#### INPUT MATERIAL ####
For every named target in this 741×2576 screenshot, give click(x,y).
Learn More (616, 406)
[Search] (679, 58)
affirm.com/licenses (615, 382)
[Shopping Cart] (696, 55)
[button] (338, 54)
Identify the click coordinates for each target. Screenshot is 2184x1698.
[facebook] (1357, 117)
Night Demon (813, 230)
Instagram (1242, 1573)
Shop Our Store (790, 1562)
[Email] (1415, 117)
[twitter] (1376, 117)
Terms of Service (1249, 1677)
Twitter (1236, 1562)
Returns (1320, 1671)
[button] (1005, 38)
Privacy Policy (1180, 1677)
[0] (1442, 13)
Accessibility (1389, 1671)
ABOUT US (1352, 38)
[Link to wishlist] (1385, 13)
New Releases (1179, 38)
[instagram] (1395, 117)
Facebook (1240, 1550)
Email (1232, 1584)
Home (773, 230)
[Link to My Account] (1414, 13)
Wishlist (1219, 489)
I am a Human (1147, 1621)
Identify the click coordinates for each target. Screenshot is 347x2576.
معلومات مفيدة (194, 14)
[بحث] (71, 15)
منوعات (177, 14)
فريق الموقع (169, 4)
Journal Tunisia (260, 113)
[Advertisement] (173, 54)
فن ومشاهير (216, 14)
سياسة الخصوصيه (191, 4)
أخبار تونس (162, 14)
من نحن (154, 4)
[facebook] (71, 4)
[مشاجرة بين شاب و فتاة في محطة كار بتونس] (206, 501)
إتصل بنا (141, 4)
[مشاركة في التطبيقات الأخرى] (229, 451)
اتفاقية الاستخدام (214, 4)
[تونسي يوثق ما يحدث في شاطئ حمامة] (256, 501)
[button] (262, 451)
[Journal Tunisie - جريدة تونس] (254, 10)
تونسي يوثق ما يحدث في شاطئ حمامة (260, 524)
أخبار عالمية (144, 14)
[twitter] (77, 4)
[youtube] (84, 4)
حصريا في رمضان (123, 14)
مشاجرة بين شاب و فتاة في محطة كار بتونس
####
### ASSIGNMENT
An exact transcription of all the records is needed.

### SOLUTION FOR THIS PROBLEM
For every named target in this 741×2576 screenshot, give click(x,y).
Learn More (616, 406)
[Search] (679, 58)
affirm.com/licenses (615, 382)
[Shopping Cart] (696, 55)
[button] (338, 54)
Identify the click coordinates for each target. Screenshot is 2184x1698.
[facebook] (1357, 117)
Night Demon (813, 230)
Instagram (1242, 1573)
Shop Our Store (790, 1562)
[Email] (1415, 117)
[twitter] (1376, 117)
Terms of Service (1249, 1677)
Twitter (1236, 1562)
Returns (1320, 1671)
[button] (1005, 38)
Privacy Policy (1180, 1677)
[0] (1442, 13)
Accessibility (1389, 1671)
ABOUT US (1352, 38)
[Link to wishlist] (1385, 13)
New Releases (1179, 38)
[instagram] (1395, 117)
Facebook (1240, 1550)
Email (1232, 1584)
Home (773, 230)
[Link to My Account] (1414, 13)
Wishlist (1219, 489)
I am a Human (1147, 1621)
Identify the click coordinates for each target. Screenshot is 347x2576.
معلومات مفيدة (194, 14)
[بحث] (71, 15)
منوعات (177, 14)
فريق الموقع (169, 4)
Journal Tunisia (260, 113)
[Advertisement] (173, 54)
فن ومشاهير (216, 14)
سياسة الخصوصيه (191, 4)
أخبار تونس (162, 14)
من نحن (154, 4)
[facebook] (71, 4)
[مشاجرة بين شاب و فتاة في محطة كار بتونس] (206, 501)
إتصل بنا (141, 4)
[مشاركة في التطبيقات الأخرى] (229, 451)
اتفاقية الاستخدام (214, 4)
[تونسي يوثق ما يحدث في شاطئ حمامة] (256, 501)
[button] (262, 451)
[Journal Tunisie - جريدة تونس] (254, 10)
تونسي يوثق ما يحدث في شاطئ حمامة (260, 524)
أخبار عالمية (144, 14)
[twitter] (77, 4)
[youtube] (84, 4)
حصريا في رمضان (123, 14)
مشاجرة بين شاب و فتاة في محطة كار بتونس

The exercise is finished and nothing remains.